* CONSIGNE 1 *
Dans le texte sur Martin Gray, recopiez le passage allant de "Connu pour son" jusqu'à "collaborateurs de Ciney..." en remplaçant "message" par "témoignage".
* CONSIGNE 2 *
D'après le texte sur Martin Gray, quel âge dit-il avoir ?

Notre correspondant local a rencontré Martin Gray.

Notre correspondant local a rencontré Martin Gray.

Connu pour son livre "Au nom de tous les miens" dans lequel il décrit une partie de sa vie et notamment le drame d'avoir perdu à deux reprises toute sa famille - d'abord dans les camps d'extermination nazis, ensuite dans l'incendie de sa maison dans le Sud de la France -, Martin Gray réside désormais dans la capitale du Condroz. Nous avons rencontré pour vous l'écrivain juif franco-américain. En cette période de l'Avent, le Polonais d'origine tient à renouveler un message d’espoir. Une leçon d’humanisme et un destin hors du commun que nous vous partageons grâce à nos collaborateurs de Ciney...

Martin Gray Ciney 2Martin Gray... Pourquoi êtes-vous venu vous installer à Ciney?

Mon épouse est Belge et ses parents âgés habitent la région. Nous avons donc souhaité nous rapprocher d’eux… Et puis, la vie est tranquille ici. Vous savez, j’ai habité un peu partout dans le monde... A New-York, Paris, Berlin, Varsovie… Je suis heureux d’être ici maintenant. J'ai 91 ans... Ce sera ma dernière maison. J’ai appris qu’il y avait déjà neuf centenaires à Ciney, je voudrais être le dixième!

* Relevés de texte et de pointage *
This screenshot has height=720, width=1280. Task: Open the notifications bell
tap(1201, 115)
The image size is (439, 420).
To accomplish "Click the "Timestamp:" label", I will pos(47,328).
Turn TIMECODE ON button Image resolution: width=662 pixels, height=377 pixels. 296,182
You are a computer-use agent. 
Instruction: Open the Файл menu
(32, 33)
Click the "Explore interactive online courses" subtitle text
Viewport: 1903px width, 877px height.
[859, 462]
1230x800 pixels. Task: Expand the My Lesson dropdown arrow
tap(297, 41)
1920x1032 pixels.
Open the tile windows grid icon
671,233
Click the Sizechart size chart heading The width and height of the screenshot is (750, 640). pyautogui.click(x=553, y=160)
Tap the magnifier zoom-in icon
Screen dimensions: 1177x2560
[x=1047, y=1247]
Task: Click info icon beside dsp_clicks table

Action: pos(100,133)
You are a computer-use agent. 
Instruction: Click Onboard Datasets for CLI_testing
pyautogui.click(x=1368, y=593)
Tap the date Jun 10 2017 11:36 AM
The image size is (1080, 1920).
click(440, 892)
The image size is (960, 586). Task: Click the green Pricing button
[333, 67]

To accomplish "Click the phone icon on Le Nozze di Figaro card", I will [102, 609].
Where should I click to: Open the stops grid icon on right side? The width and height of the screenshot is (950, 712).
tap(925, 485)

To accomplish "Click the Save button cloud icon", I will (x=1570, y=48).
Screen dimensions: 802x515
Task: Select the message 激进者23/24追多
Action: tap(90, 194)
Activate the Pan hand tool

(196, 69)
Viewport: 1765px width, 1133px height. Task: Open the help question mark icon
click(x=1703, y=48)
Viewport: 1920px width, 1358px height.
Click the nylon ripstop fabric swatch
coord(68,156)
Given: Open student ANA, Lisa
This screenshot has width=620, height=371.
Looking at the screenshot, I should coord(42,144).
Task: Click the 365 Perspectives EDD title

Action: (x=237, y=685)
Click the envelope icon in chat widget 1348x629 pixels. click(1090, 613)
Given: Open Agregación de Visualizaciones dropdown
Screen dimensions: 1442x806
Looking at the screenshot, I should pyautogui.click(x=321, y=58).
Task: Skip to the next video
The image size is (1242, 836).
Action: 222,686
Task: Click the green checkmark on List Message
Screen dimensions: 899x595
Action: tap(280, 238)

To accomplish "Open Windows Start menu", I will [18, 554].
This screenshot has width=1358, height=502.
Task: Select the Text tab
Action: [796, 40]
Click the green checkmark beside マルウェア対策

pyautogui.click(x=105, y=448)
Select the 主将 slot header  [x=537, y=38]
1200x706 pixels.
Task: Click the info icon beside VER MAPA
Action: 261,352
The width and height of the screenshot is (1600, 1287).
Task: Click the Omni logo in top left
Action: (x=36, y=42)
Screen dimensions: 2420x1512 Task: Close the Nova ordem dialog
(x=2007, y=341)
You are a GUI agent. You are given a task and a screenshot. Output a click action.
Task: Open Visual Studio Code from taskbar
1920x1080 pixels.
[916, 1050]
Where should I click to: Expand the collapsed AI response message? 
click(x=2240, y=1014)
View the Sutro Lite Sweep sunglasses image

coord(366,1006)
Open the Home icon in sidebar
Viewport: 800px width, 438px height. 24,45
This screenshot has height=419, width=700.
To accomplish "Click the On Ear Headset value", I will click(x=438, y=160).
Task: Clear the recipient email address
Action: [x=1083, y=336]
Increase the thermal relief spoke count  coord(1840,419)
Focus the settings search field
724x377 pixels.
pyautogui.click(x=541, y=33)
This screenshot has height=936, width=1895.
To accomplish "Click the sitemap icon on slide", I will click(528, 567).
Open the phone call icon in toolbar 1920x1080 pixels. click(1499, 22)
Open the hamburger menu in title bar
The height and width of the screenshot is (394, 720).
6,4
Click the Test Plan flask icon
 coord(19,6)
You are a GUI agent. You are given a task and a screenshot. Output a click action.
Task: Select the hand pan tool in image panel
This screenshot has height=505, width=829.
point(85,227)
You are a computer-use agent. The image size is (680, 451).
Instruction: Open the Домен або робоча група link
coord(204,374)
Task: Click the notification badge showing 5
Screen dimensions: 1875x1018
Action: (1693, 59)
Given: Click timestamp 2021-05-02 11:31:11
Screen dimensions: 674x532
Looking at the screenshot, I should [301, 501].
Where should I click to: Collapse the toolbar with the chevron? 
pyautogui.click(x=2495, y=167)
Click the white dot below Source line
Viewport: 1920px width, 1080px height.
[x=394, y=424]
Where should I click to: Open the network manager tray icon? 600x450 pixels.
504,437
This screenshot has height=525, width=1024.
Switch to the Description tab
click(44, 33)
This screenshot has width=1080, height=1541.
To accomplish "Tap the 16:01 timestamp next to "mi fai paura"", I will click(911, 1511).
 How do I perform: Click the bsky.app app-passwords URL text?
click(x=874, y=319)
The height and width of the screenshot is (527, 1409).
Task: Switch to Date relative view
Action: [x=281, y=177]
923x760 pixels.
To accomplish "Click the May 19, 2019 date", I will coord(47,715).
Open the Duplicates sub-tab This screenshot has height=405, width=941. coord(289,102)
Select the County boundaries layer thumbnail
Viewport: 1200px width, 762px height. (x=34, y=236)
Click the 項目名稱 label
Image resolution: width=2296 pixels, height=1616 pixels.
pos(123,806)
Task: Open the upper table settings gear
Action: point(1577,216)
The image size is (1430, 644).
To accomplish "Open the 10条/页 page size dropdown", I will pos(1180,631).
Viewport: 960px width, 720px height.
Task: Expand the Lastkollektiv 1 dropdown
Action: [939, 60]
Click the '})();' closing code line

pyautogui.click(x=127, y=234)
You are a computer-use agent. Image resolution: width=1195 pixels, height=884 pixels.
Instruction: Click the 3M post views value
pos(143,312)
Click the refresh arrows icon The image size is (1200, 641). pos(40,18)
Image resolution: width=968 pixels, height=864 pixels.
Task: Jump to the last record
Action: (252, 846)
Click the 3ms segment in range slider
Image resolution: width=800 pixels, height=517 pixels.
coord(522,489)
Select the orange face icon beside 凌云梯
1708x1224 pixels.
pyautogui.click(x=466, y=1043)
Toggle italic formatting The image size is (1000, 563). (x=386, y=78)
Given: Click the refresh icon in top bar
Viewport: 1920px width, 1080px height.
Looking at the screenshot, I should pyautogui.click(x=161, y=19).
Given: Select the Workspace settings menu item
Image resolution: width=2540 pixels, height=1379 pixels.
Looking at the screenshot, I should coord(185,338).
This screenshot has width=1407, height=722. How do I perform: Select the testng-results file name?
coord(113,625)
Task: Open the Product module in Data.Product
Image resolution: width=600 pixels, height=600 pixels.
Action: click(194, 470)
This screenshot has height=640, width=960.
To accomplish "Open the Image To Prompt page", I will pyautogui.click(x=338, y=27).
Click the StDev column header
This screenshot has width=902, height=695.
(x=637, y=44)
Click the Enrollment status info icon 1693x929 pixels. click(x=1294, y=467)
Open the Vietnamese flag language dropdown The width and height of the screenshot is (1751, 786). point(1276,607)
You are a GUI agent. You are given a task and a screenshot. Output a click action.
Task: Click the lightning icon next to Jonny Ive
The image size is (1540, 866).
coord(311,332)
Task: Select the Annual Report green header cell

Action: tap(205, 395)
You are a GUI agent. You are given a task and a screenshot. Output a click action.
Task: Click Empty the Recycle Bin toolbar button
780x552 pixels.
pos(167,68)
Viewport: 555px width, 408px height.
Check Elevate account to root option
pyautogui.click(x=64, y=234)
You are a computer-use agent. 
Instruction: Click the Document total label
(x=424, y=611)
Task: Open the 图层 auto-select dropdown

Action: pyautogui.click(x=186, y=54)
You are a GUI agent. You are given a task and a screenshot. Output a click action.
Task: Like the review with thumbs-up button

* RÉPONSE RÉDIGÉE 1 *
Connu pour son livre "Au nom de tous les miens" dans lequel il décrit une partie de sa vie et notamment le drame d'avoir perdu à deux reprises toute sa famille - d'abord dans les camps d'extermination nazis, ensuite dans l'incendie de sa maison dans le Sud de la France -, Martin Gray réside désormais dans la capitale du Condroz. Nous avons rencontré pour vous l'écrivain juif franco-américain. En cette période de l'Avent, le Polonais d'origine tient à renouveler un témoignage d’espoir. Une leçon d’humanisme et un destin hors du commun que nous vous partageons grâce à nos collaborateurs de Ciney...

* RÉPONSE RÉDIGÉE 2 *
Il dit avoir 91 ans.